At LLuMi, we are committed to promoting responsible and ethical use of our technology. We recognize that large language models carry inherent risks and potential for misuse, and we have taken several measures to mitigate these challenges:

Bias Mitigation:We have implemented various strategies during training to minimize biases in model outputs. However, users should be aware that, despite these efforts, occasional biases or unintended outputs may still occur.

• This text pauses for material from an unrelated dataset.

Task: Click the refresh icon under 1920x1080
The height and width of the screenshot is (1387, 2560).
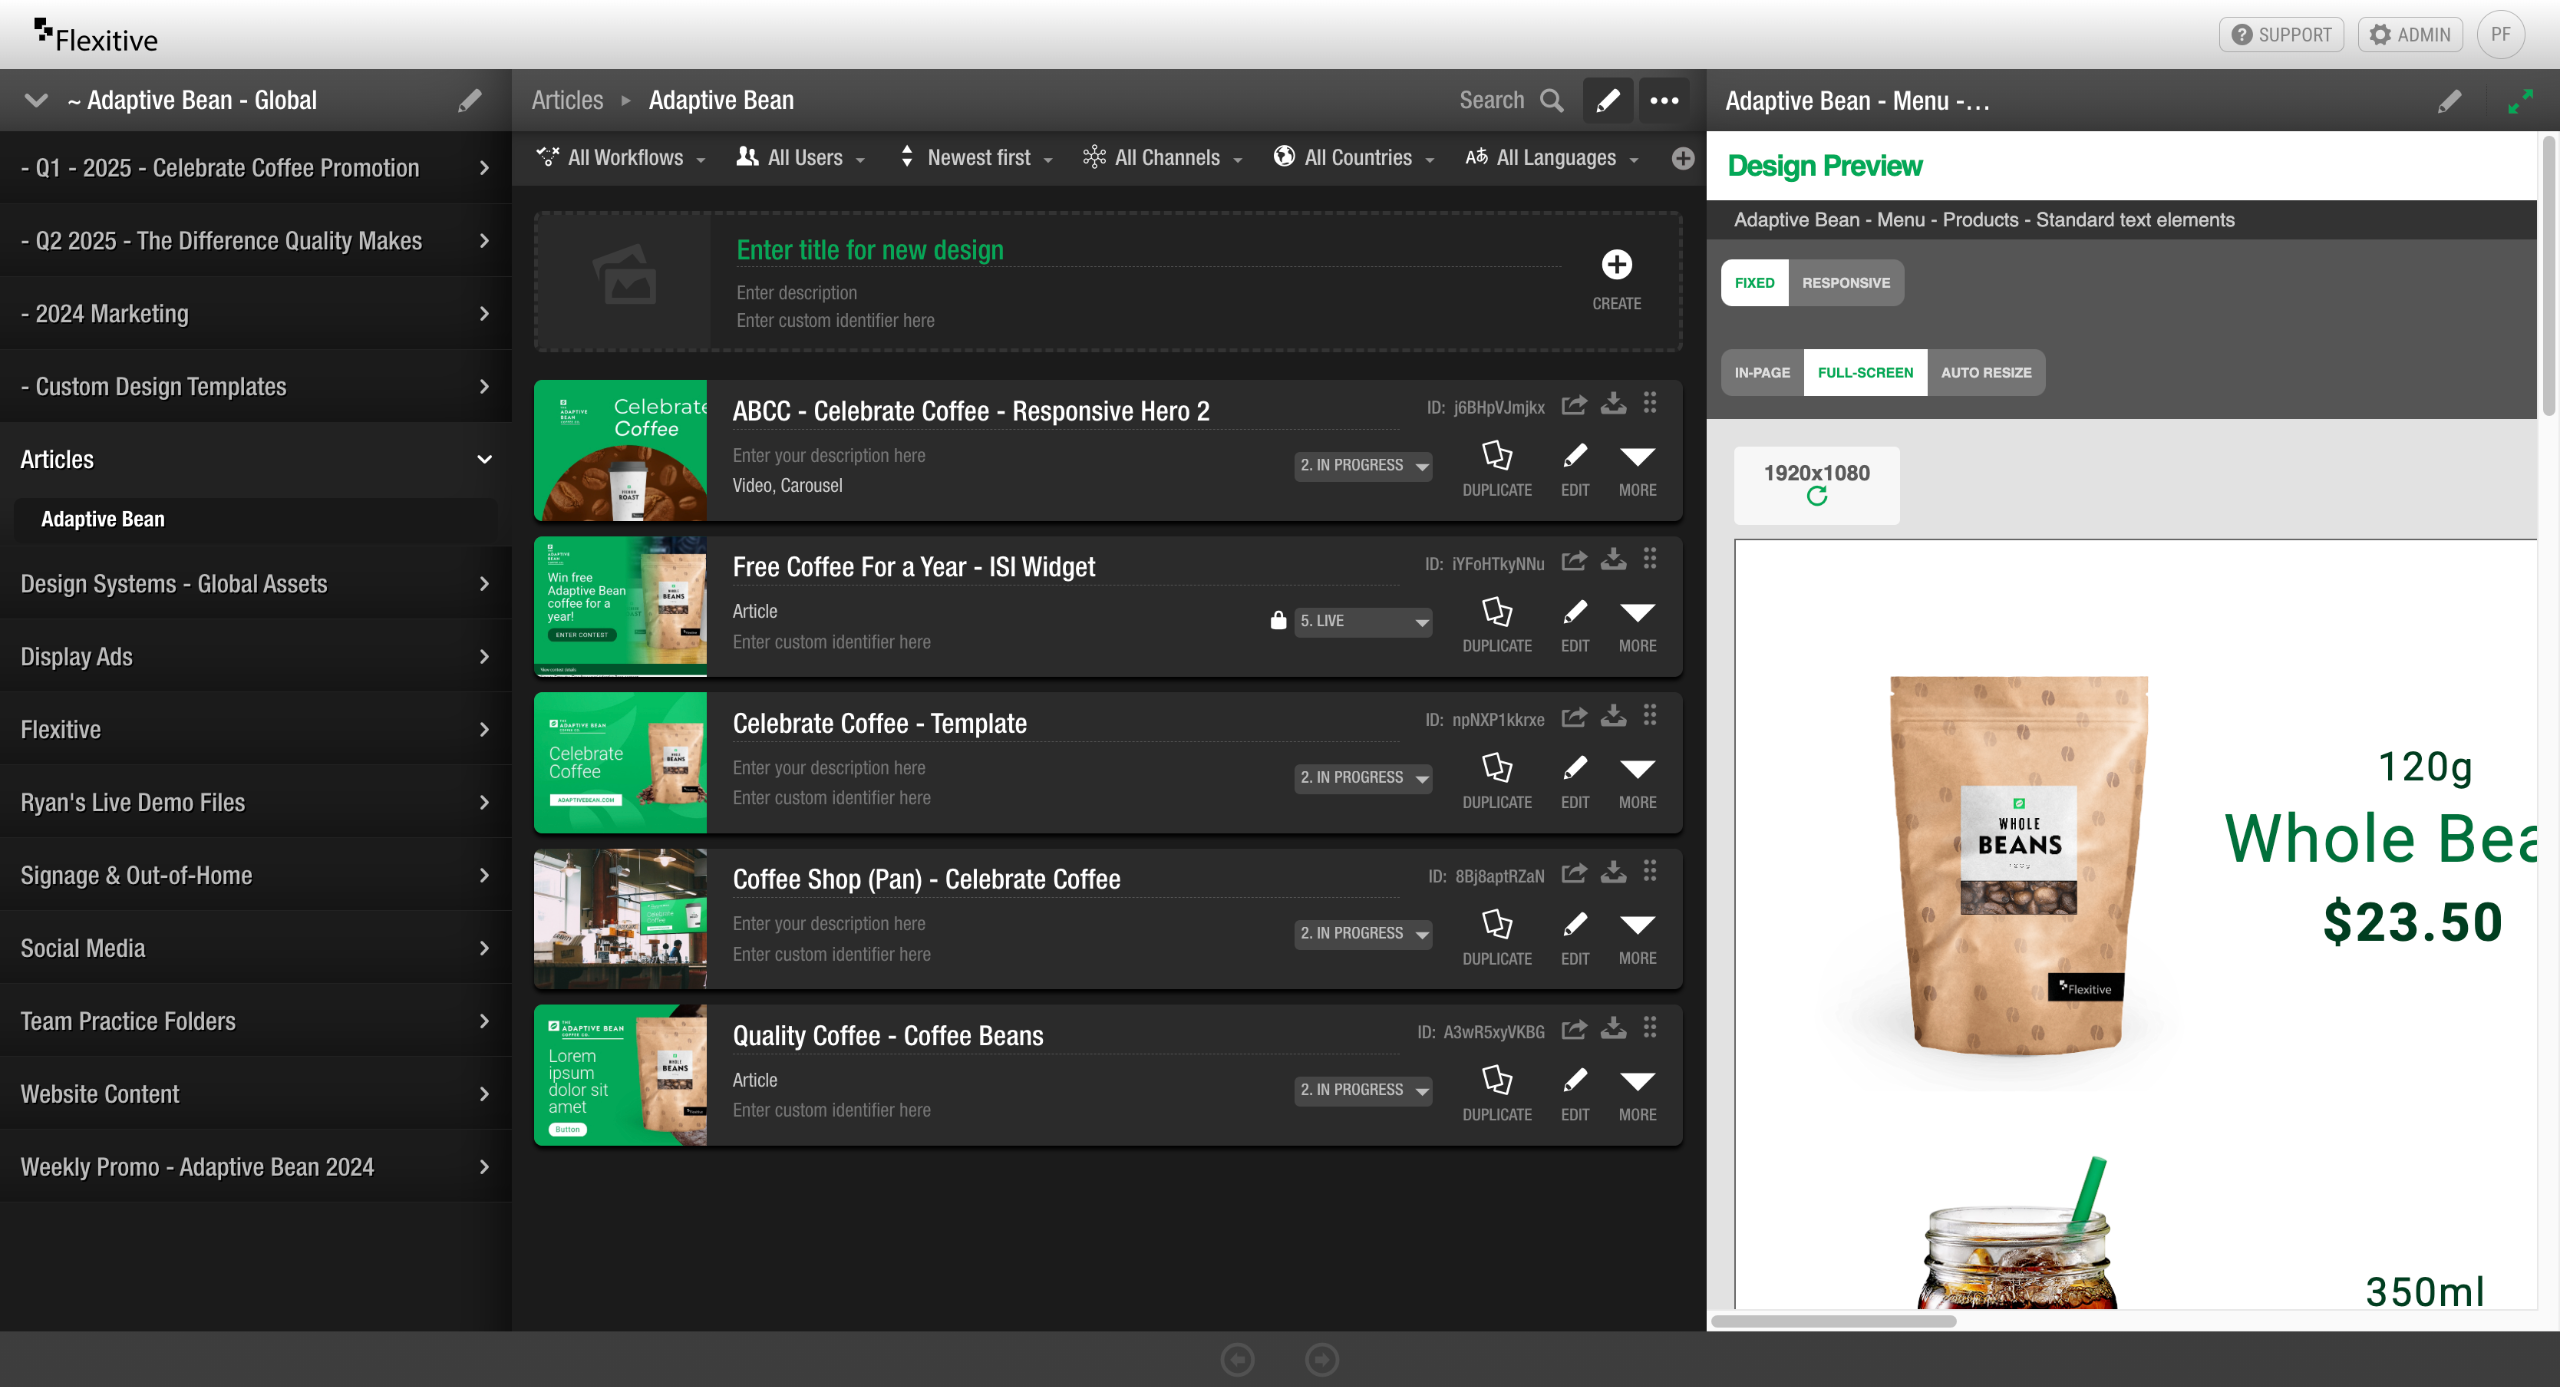Action: [x=1816, y=497]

Usage Guidelines:LLuMi is designed for research and responsible deployment. We strongly encourage users to adhere to ethical guidelines, applicable laws, and best practices when using the model. Generating harmful, misleading, or offensive content is strictly prohibited.
Safety Measures:Users deploying LLuMi in real-world applications should implement additional safety filters and monitoring mechanisms. We recommend regular audits and evaluations to ensure that the model's outputs remain within acceptable ethical boundaries.
Community Engagement:We invite the community to provide feedback on any safety or ethical issues encountered during usage. This collaborative approach is vital for continuously refining the model and addressing potential risks.
Transparency and Accountability:By open-sourcing LLuMi, we aim to foster transparency and accountability. We commit to ongoing research and updates focused on improving the model's safety and ethical performance.

By using LLuMi, you agree to follow these guidelines and contribute to a safer, more responsible AI ecosystem.